*WORK ITEM*
In the listing below, pick out lines with "output".

*DATA IN THIS EXERCISE*
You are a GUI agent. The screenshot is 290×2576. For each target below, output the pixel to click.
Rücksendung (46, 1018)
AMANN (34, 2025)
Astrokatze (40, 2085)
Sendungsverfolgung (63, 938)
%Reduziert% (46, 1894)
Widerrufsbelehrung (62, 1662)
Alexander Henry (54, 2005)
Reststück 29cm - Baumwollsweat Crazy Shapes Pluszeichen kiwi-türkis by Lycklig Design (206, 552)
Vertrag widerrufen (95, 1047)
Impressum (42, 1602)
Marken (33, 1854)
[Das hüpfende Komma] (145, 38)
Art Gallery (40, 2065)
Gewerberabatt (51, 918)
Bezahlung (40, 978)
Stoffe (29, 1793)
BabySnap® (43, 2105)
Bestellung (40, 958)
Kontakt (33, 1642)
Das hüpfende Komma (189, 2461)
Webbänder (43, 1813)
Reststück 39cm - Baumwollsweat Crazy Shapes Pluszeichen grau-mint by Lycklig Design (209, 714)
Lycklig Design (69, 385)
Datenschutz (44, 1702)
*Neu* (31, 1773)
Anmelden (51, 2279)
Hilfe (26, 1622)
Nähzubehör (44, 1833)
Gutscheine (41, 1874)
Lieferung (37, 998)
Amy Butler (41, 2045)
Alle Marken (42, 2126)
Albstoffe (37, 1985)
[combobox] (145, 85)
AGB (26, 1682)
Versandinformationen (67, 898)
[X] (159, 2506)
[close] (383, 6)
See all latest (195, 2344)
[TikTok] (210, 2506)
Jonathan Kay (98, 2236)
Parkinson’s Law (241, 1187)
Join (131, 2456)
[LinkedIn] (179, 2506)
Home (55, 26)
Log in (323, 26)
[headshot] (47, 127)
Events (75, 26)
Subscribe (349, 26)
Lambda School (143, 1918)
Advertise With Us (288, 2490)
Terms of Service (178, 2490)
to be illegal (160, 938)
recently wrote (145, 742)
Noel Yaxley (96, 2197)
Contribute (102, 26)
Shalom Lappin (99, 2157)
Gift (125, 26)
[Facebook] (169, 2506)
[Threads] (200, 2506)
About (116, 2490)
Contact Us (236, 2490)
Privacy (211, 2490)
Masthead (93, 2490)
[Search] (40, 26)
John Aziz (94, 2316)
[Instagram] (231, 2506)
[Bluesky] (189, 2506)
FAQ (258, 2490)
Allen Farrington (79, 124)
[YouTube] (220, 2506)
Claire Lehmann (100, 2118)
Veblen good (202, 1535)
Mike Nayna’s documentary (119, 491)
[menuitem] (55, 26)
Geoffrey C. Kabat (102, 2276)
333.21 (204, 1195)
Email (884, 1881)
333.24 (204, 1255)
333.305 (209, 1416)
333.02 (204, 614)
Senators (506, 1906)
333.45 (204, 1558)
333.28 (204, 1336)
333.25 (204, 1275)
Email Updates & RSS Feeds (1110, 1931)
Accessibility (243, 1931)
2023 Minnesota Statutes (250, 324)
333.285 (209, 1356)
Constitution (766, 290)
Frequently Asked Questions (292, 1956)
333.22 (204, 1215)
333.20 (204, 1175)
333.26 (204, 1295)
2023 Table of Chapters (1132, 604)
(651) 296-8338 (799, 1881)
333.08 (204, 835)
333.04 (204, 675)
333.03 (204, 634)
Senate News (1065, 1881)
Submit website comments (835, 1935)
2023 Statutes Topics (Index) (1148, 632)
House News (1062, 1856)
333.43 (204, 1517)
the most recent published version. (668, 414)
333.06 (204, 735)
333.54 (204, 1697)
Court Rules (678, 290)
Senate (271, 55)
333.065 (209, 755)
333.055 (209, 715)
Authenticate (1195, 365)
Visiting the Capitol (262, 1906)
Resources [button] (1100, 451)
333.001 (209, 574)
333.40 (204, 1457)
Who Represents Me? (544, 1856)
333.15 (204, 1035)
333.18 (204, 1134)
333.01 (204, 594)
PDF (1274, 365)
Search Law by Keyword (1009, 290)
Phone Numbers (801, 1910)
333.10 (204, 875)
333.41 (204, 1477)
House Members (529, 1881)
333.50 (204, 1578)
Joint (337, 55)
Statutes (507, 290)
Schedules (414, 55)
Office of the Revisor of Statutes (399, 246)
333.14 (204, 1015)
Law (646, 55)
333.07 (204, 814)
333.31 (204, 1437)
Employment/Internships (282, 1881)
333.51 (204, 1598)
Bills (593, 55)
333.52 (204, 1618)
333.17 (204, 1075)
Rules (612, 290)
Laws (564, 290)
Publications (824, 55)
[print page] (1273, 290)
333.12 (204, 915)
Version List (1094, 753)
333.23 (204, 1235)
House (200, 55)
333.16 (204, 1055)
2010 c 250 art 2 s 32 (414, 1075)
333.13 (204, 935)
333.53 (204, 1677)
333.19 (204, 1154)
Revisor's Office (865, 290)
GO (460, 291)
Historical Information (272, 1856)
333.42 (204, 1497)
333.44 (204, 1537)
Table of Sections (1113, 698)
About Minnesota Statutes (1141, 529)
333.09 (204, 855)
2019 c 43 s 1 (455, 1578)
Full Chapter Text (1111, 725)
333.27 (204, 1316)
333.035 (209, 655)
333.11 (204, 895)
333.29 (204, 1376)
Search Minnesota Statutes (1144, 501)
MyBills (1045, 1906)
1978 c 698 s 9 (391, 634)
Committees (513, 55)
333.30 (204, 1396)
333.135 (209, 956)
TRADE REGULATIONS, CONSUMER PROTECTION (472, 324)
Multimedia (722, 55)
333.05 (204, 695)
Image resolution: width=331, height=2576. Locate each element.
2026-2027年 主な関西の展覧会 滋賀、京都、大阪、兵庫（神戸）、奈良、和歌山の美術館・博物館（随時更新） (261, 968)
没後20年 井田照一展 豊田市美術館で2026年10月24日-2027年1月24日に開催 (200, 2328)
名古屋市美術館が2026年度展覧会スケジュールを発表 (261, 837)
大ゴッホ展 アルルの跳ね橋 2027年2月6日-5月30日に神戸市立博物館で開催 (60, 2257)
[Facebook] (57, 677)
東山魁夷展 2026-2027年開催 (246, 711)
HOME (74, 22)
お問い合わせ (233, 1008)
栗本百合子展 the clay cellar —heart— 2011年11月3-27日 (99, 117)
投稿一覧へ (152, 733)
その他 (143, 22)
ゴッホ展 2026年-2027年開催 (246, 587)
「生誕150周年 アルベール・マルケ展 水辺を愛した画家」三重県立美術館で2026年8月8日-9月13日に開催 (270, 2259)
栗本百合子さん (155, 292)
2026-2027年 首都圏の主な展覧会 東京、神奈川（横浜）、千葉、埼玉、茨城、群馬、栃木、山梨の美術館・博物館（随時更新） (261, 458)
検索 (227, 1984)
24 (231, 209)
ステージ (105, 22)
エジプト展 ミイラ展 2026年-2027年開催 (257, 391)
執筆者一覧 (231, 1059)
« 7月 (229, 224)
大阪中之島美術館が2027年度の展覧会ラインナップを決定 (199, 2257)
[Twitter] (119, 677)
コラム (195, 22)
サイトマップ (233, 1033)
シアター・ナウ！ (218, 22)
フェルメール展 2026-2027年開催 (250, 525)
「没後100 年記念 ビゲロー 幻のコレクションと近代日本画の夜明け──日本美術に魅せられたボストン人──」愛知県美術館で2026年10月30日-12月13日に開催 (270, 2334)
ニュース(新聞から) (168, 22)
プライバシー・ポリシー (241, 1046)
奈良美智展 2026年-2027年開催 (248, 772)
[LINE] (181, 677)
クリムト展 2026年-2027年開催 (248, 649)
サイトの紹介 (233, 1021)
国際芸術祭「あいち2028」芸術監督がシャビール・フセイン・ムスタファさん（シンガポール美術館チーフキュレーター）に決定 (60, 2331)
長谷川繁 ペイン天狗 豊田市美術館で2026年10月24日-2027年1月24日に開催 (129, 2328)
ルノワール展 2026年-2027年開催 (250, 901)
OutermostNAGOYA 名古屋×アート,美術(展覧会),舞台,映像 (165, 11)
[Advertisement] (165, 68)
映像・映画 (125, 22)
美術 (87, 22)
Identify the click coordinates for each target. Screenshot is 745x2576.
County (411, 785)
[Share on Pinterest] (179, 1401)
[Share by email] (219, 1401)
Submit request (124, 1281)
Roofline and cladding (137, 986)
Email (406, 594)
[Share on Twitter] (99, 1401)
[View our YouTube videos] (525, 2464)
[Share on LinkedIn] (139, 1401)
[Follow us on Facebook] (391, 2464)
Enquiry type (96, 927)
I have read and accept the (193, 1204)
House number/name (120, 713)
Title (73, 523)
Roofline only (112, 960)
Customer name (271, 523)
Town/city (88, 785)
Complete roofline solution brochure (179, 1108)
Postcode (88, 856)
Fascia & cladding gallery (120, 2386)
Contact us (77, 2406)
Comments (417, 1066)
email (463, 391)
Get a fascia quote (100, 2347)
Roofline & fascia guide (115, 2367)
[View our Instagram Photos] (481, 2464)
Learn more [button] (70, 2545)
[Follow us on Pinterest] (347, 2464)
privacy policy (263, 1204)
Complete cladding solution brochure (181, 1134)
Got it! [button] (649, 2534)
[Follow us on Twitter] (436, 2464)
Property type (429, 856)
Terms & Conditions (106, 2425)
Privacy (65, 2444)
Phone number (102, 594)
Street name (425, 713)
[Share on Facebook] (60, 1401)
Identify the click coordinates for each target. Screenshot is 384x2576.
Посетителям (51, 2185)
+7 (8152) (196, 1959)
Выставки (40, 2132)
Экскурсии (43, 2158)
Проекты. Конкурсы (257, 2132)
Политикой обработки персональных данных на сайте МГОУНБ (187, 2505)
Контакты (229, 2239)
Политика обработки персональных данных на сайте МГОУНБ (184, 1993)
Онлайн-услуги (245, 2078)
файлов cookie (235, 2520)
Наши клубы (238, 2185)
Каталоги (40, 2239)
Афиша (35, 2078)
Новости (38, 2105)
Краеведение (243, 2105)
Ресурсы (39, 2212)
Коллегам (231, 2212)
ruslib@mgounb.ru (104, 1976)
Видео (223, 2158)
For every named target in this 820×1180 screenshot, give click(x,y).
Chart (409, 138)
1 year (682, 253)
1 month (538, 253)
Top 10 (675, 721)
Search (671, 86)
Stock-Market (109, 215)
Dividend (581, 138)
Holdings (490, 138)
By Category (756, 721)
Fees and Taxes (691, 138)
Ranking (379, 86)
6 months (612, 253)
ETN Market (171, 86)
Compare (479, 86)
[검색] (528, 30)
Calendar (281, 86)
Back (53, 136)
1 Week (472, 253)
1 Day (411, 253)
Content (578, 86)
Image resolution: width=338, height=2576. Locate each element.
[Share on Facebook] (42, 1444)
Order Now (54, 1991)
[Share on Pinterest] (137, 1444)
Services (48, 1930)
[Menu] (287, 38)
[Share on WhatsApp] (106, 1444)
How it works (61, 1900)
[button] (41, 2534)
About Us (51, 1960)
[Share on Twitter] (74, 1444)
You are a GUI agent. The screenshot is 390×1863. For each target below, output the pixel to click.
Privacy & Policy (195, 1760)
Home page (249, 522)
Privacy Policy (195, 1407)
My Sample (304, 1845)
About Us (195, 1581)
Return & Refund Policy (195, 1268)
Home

*RESULT OF THIS TASK*
You are a GUI agent. The screenshot is 290×2576. For each target below, output the pixel to click.
You are a GUI agent. The screenshot is 390×1863. For each target below, output the pixel to click.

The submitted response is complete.